_Work task 1_
Answer these questions using the Pic Pic review:
(a) How many modes of play does Pic Pic have?
(b) In Drawing mode, what range do the matching numbers on the grid cover?
(c) In MagiPic mode, what does the number in the center of the square represent?
_Work task 2_
Set down the passage of the Pic Pic review word for word, starting with "Pic Pic has" and going on through "to a picture.".

_Source extract_
------------------------------------------------------------------------

If This Was In America, You Would Have Bought It!

Success’s Pic Pic is the most fun I’ve had with a puzzle game in a long, long time.  All puzzlers I’ve played in recent memory have had their gimmicks or missions to inject fun into puzzle-solving. Professor Layton wraps mystery stories around riddles. Brain Age’s Dr. Kawashima taunts your aging brain at every failure. Classics like Columns, Tetris, PuyoPuyo all focus on battling spatial limitations, time or another player. And this is exactly why Pic Pic took me aback at first. There’s no story, no versus mode, no outside elements to inject more “fun” into the gameplay; just paint-by-the-numbers puzzles that form pixilated pictures on completion and an inconspicuous clock that times your progress. While PicPic doesn’t pack the sassy punch or dramatic overtones of many recent games, it still provides a challenging, fun, if not relaxing experience.

Pic Pic has three modes of play, which end with the puzzle forming a pixelized picture.  Players input their answers on the touch screen, and can watch this picture form on the top-screen, which contains a scaled-down version of the whole puzzle. Maze Paint mode presents players with a maze and, in traditional maze-solving style, has the player trace a line on the touch screen from the entrance to the exit, filling in the lines to a picture.

Drawing and Magipic modes, however, present more interesting challenges that have a much steeper learning curve. Drawing mode lays out pairs of matching numbers ranging from 1-20 on a grid. The player must connect matching numbers (i.e., a four to another four, and a five to another five), but the length a player can extend the connecting line from the number is determined by the number itself (i.e., if you have a four, you can only connect to other fours that are four spaces away). These connecting lines are drawn horizontally and vertically, and can do a lot of zigzagging once the player reaches the higher-number puzzles.

MagiPic mode easily has the highest learning curve and is the most frustrating. In an odd sudoku/Picross/paint-by-numbers mix, MagiPic challenges players to fill in the correct amount and placement of pixels in a 3×3, nine-block square to form a black-and-white picture. The number in the center of this square, which ranges from 0-9, represents the number of pixels that will be filled in this square. Having a square with 0 or 9 is easy enough to fill in, but when the nine-block squares begin to over-lap, the puzzle easily becomes chaotic. A wrong guess can throw the whole puzzle off and be very difficult to solve. The monochromatic picture is also more difficult to guess than the one’s in Maze Paint and Drawing, where the player can make an educated guess on where to go next if they’re stuck on a half-formed picture.

------------------------------------------------------------------------

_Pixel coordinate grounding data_
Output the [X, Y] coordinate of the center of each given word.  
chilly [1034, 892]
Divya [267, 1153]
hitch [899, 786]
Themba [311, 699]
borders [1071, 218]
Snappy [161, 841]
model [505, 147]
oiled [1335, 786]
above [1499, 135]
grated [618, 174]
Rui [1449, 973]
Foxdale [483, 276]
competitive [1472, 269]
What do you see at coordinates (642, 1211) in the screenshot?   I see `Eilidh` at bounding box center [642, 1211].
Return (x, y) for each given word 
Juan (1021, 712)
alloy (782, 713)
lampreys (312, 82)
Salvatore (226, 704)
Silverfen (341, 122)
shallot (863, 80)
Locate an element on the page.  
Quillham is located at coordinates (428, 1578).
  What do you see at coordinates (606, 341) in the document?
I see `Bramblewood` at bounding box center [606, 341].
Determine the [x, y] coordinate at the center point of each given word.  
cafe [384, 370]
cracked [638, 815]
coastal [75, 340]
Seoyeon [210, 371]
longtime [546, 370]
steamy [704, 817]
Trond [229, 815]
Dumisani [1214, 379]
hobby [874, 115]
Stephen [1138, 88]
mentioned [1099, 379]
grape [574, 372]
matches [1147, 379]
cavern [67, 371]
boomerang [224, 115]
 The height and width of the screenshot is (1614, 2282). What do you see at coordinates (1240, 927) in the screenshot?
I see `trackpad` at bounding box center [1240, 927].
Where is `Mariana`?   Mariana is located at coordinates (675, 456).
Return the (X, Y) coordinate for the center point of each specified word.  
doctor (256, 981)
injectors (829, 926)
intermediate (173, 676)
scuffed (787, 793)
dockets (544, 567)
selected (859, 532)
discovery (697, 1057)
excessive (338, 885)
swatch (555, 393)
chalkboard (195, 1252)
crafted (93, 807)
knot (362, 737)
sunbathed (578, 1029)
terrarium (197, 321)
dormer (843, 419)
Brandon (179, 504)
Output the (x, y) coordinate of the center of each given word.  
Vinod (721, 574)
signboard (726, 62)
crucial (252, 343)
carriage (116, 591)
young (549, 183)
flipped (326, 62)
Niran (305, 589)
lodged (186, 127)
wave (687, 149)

------------------------------------------------------------------------

_Written solution 1_
(a) Three.
(b) 1-20.
(c) The number of pixels that will be filled in that square.

_Written solution 2_
Pic Pic has three modes of play, which end with the puzzle forming a pixelized picture.  Players input their answers on the touch screen, and can watch this picture form on the top-screen, which contains a scaled-down version of the whole puzzle. Maze Paint mode presents players with a maze and, in traditional maze-solving style, has the player trace a line on the touch screen from the entrance to the exit, filling in the lines to a picture.